Doug Reid, Thomas Weisel Partners: Reid writes that he is “incrementally more negative on HPQ” for three reasons: EDS’s “comparatively weak” margins and revenue profile and “significant integration risk.” He maintains a Market Weight rating.
Richard Krugele, Needham: He contends that “investor sentiments appear to be overdone.”
Scott Craig, Bank of America: Likewise, he says that “the stock price decline over the past 2 days…is an overreaction and a good buying opportunity for the stock.” He says that the deal “makes strategic long-term sense, even if the price paid is a little aggressive.” He says the reasons investors are nervous about the deal include lack of detail on potential cost and revenue synergies and “EDS’s challenging history.”

Monday, May 12, 2008

LDK - Q2 FY08 Thoughts

After reviewing the financials I have a few thoughts:
What the analysts do not like:
1. Q2 looks to have a GM of 23-27%
2. Inventory over one year to be processed- 21 Mil (reduction of roughtly 20% from end of Q1)
3. Taxes increased to $8.5 million from 500K.

What analysts do like:
1. Prepayments increased 65% from $141 mil to $231 Mil.
2. Sales FY 08 increase from 960 mil to 1.08 to 1.18 BIL.
3. Cash on hand increase a tad over 10% from $83 mil to $93 mil.
4. Inventory on hand increase from $349 mil to $519 mil. meaning delivery shortages are not likely to happen.
5. Total current assets increase 40%
6. R&D dropped significantly from 1.6 mil to 370K
7. They are paying their taxes...
8. Foreign currency benfit of $5 mil
9. General admin expenses increase 20% from 9.5 mil to 11.1 mil.
10. Nice bump in Government subsidies up over 100%.
11. Most important: Plant is on track and will be producing 100 to 350 MT of Poly by end of the year increasing the GM.

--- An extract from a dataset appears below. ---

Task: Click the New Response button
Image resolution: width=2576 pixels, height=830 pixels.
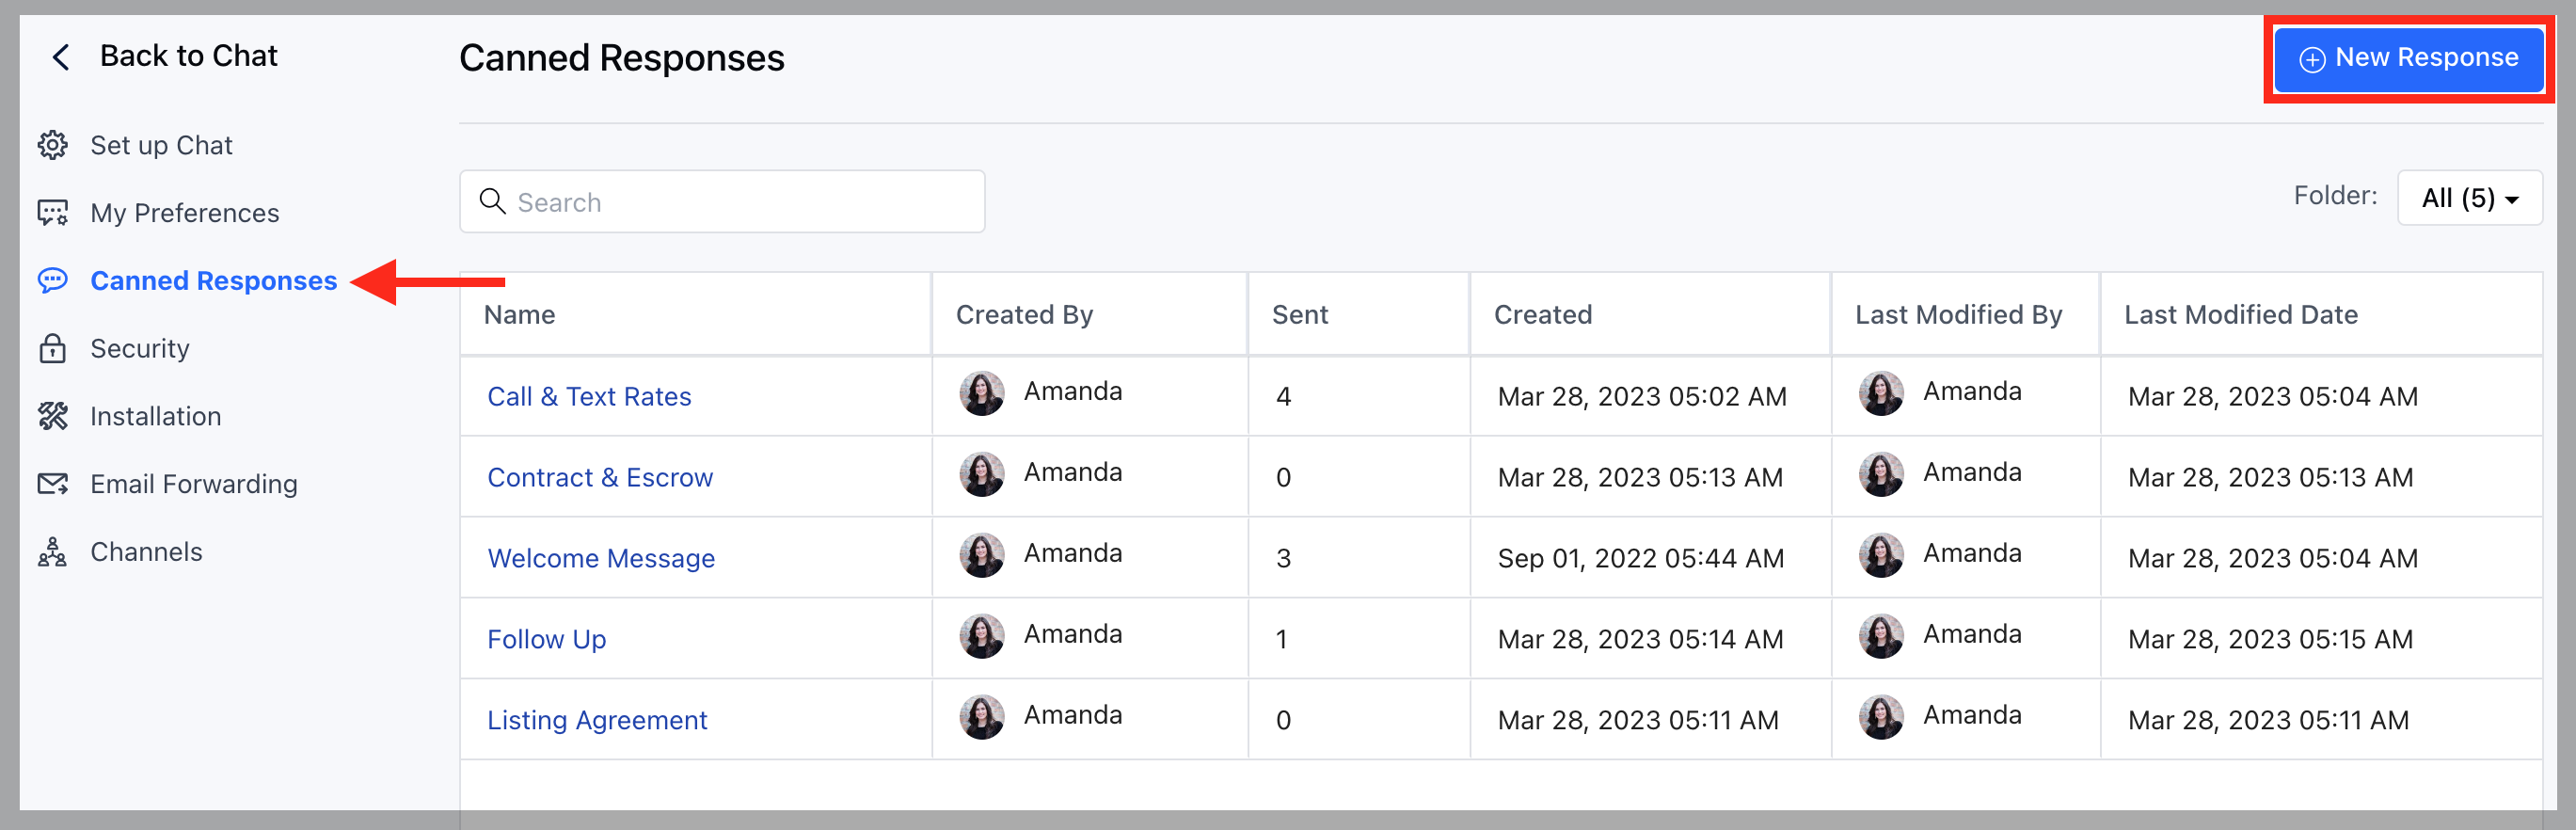Action: point(2408,59)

All in all, LDK is positioned extremely well for the future and continues to exceed expectations. FY 2008 It apprears that 2.20 per share is attainable. At a PE of 25 to 30, I think 60 to 75 by year end is very realistic not taking into account the buy-back of shares.
------------

After reviewing the conference call and the numbers:

The current cost of PS is $200/Kg.
They roughly sold 105 MW in qtr 1 and produced $233.4 Million in revenue with an average sell amount of $2.22 per watt.
They need about 8 grams/watt of Polysilicon.
This equates to 840,000 Kg's of PS at a cost of $200/kg.
So the costs of PS = $168 million.
1 - $168M /$233 = about 28 % gross margin.

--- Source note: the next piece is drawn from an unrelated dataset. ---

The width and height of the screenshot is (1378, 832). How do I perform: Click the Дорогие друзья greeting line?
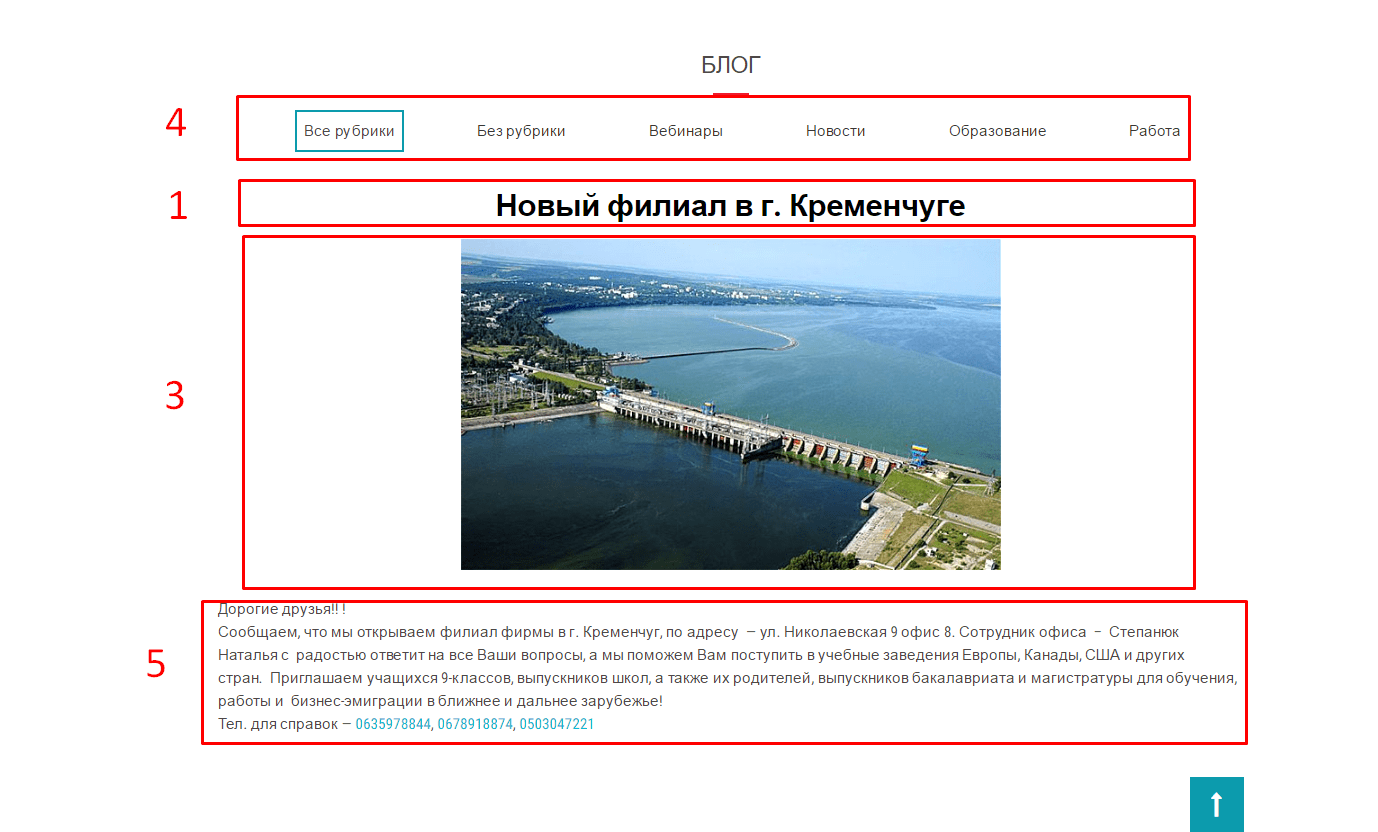point(282,609)
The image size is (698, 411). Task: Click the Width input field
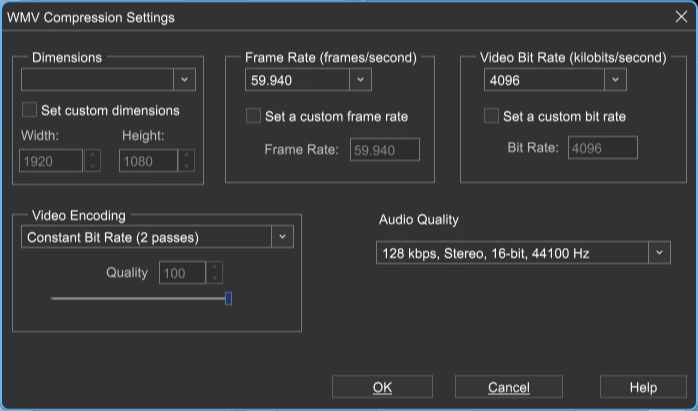coord(51,161)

From the CC lets advance 3 years:
The future costs of PS will cost them $35/Kg to produce with the new plant.
Let's say that at the end of 2009/ beginning 2010 they ship at a rate of 1.8 GW/year.
How much PS will they need?
The amount of PS will drop to 6.5 grams per watt.
So they need about 12 Million KG of PS per year, which is a lot of material.
This equates to about 15,000 Tons the magical new PS production capacity.

Bottom line:
The 1.8 GW will give revenue about $3.6 Billion/year ($2/Watt).
But the PS will only cost LDK $35/Kg to produce = $420 million/year. The gives a gross margin value of: 88%.

If you crunch those numbers LDK could net of $1.5 - 2.2 Billion or an EPS of $13-20 per share/year.